Fast forward three months and the Sounders are pounding away at the opposition back in their more familiar 4-4-2. They play through the middle relying on Alonso and Friberg to guide their team while playing formational whack-a-mole on the wings with a cast of characters. While it’s leading to much needed results, it feels like a severe compromise of talent as they don’t try to give their players the leverage to ultimately be as successful as possible.
Fortunately, the Sounders have a functional model for their play. And that model is, however unlikely, the US side Jurgen Klinsmann has run out during the Copa America, and it coincidentally is clearly based around Clint Dempsey.
Let’s start with the basics.
That red circle? That’s Clint Dempsey. He’s moving in off the wing, while forward Bobby Wood plays the striker role. That green circle? That’s Alejandro Bedoya who’s interchanged out of midfield to move left while Dempsey drifts centrally. That’s exactly what the Sounders midfield was designed to do but, because of a combination of immobility, age, and lack of familiarity, they couldn’t pull off with Dempsey and Ivanschitz.
That yellow circle? That’s Gyazi Zardes occupying a deep role where he can attack wide right but also presents a defensive body for the USMNT to prevent a switch while the third midfielder is advanced out of his defensive zone. If that seems familiar it’s because it is exactly what Jordan Morris spent the first month of the season doing.
Fast forward in the match to the USA in possession. Dempsey (still in the red) checks in off the wing again. Bedoya’s attacking wide on the left (in green). The keys here are Bobby Wood (blue, because Hamburg) and Gyasi Zardes (yellow, again), who are playing as a narrow striker duo while Dempsey drifts into attacking midfield to combine with Michael Bradley. This sequence ends with a fantastic throughball for Bobby Wood. Alarm bells should be ringing given that Sigi Schmid repeatedly said their 4-3-3 was going to play very narrow.
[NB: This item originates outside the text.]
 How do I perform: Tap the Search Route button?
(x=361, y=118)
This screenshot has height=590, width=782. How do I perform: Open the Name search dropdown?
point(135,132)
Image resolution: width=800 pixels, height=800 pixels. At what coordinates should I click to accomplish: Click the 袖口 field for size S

This is how the Sounders attack was designed to function on paper. And its most important cog, Clint Dempsey, can play this way, and he can play this way very well as Thursday night showed. Unfortunately, Ivanschitz has proven to just not be the player the Sounders needed. His inclusion caused spatial compression, players trying to fill the same role, and ultimately was far too easy for oppositions to disrupt, which is why we’ve seen him removed from midfield and pressed into wide duty. Given the Sounders well publicized pursuit of Nicolas Lodeiro and the way he can attack into wide spaces from central midfield — just like Alejandro Bedoya is doing — it’s probably a wise bet to think that, come the close of the transfer window, the Sounders might look just like the USA did against Ecuador.